Pagina »
>>

Assopiti, assonnati o dormienti i magistrati del tribunale dell’Aquila? L’interrogativo sorge spontaneo dopo il diluvio di prescrizioni per la tragedia del terremoto, andata in scena dopo i rituali sette anni e mezzo: la miseria di 9 condanne definitive (e miti) per tre crolli; tutti gli altri imputati liberi e belli (ben compresi l’ex capo della Protezione civile Guido Bertolaso e gli ‘scienziati’ che capirono tardi…), un bel colpo di spugna e chissenefrega delle 309 vittime, uccise per una seconda volta, stavolta per mano di “giustizia”.
Scrive ‘La Notizia‘: “il 6 ottobre è calato per sempre il sipario sui processi relativi ai crolli del terremoto, travolti dalla prescrizione. Restano senza giustizia le 13 persone morte nel crollo di via D’Annunzio. Stessa sorte per il processo relativo ai crolli di via Sturzo: qui le vittime che non avranno giustizia sono 27”. E poi, raccontano alcuni avvocati: “ci sono anche le inchieste finite nel nulla, perchè in alcuni casi la Cassazione ha ribaltato i verdetti, come per il crollo di via Rossi dove persero la vita 17 persone, finito con un incredibile ‘il fatto non sussiste’ circa la responsabilità degli imputati. Altre volte perfino l’accusa ha chiesto l’assoluzione, come per gli edifici crollati a via XX settembre, con nove morti, e via Persichetti, due vittime”.

<<

[Esempi di localizzazione su schermo]
>>

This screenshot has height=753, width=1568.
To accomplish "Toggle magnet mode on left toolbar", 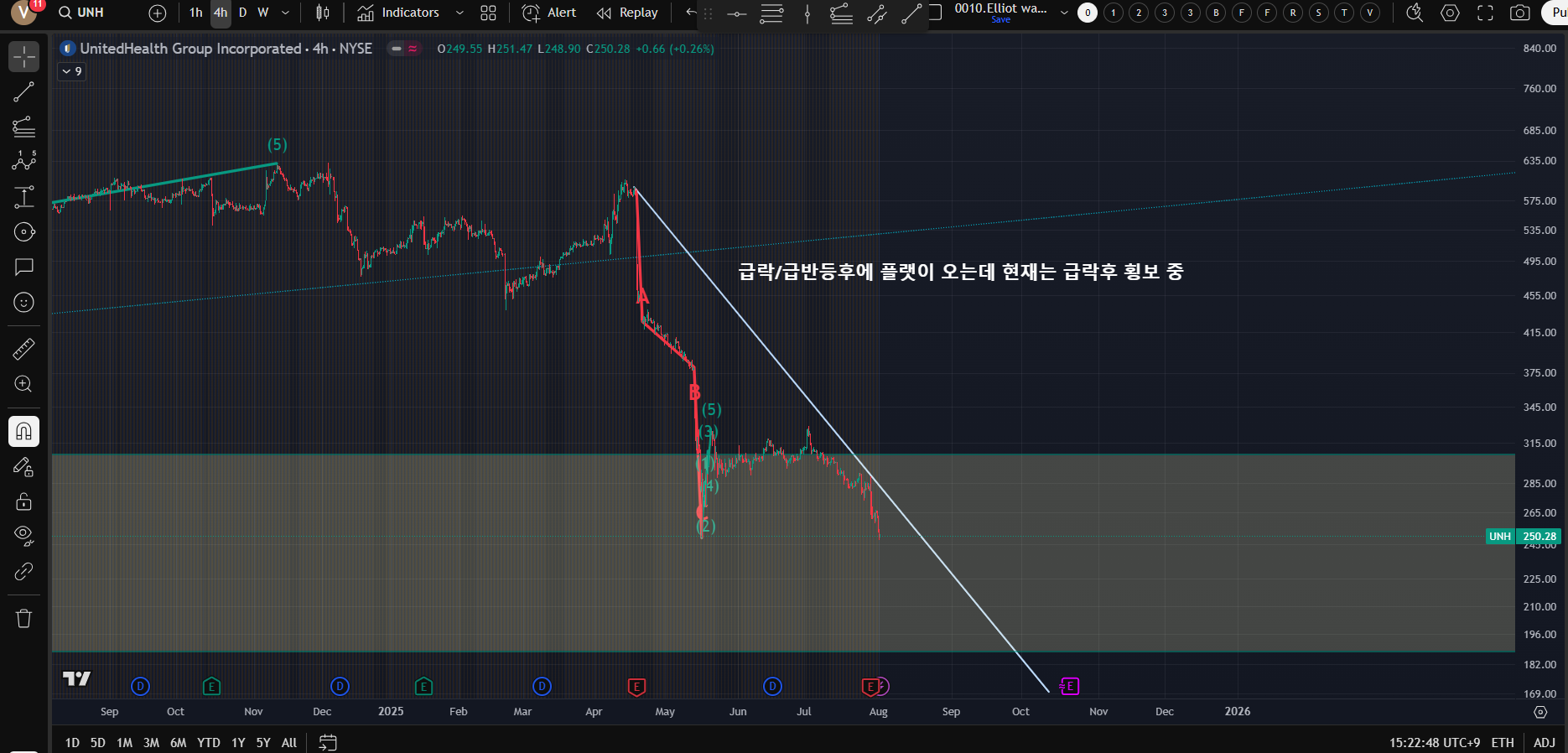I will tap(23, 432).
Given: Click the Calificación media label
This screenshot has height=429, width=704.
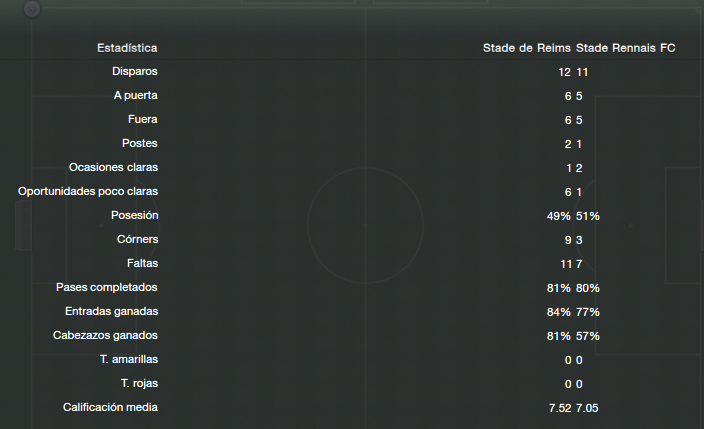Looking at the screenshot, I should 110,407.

<<

Consegna » Porta avanti l'articolo sui processi per il terremoto dell'Aquila, riprendendo subito dopo l'ultima frase riportata. I record sono materiale a sé stante.

Risposta scritta »
Una autentica ecatombe giudiziaria, una bandiera della giustizia a testa in giù e lacera, come nella indimenticabile scena finale dello stupendo ‘Nella Valle di Elah‘ (in quel caso si trattava di quella a stelle e strisce).
L’interrogativo sorge ancora più spontaneo dopo la lettura di una missiva arrivata alla redazione della Voce che mette pesantemente in dubbio la trasparenza di quanto avviene in quel tribunale, puntando i riflettori su alcuni motivi che – a parere degli scriventi che si definiscono “schifati da questo tipo di giustizia, non possiamo firmarci” – sarebbero alla base di ritardi e inefficienze, nonché su alcuni conflitti d’interesse da non poco. Ecco il contenuto della lettera, emendato di qualche passaggio troppo ‘colorito’.
LA IANNACCONE DINASTY
“Ci corre l’obbligo di segnalarle che il rinvio della causa civile tra la sua testata (La Voce delle Voci, ndr) e l’entourage dell’ex pm Di Pietro, disposto d’ufficio dalla Corte d’Appello de L’Aquila, è stato causato dal fatto che l’ufficio del Presidente Iannaccone Giuseppe tratta disinvoltamente anche le cause dello studio legale Tittaferrante, con sede a Pescara, dove lavora come avvocato proprio il figlio del Presidente Iannaccone il quale, direttamente o per interposti colleghi, in questo modo tratta le cause di suo figlio, che le vince agevolmente: ciò in contrasto con le norme ordinamentali che obbligano o il padre o il figlio a cambiare Distretto Giudiziario”.
“Sarebbe il caso – prosegue la missiva – che qualcuno avvertisse il CSM, badando bene che il vice presidente Legnini, abruzzese del PD, faccia il suo dovere”.
E ancora: “Il Presidente Iannaccone non ha tempo per le cause della Corte d’Appello perchè è anche Presidente della Commissione Tributaria Regionale di Pescara e preferisce trattare le cause di quest’ultima per averne ulteriori, consistenti introiti. Il CSM dovrebbe essere chiamato a verificare se è lecito rinviare le cause dell’Ufficio di appartenenza per l’ingordigia di guadagni aggiuntivi”.
Circostanze vere? False? Vere a metà o cosa?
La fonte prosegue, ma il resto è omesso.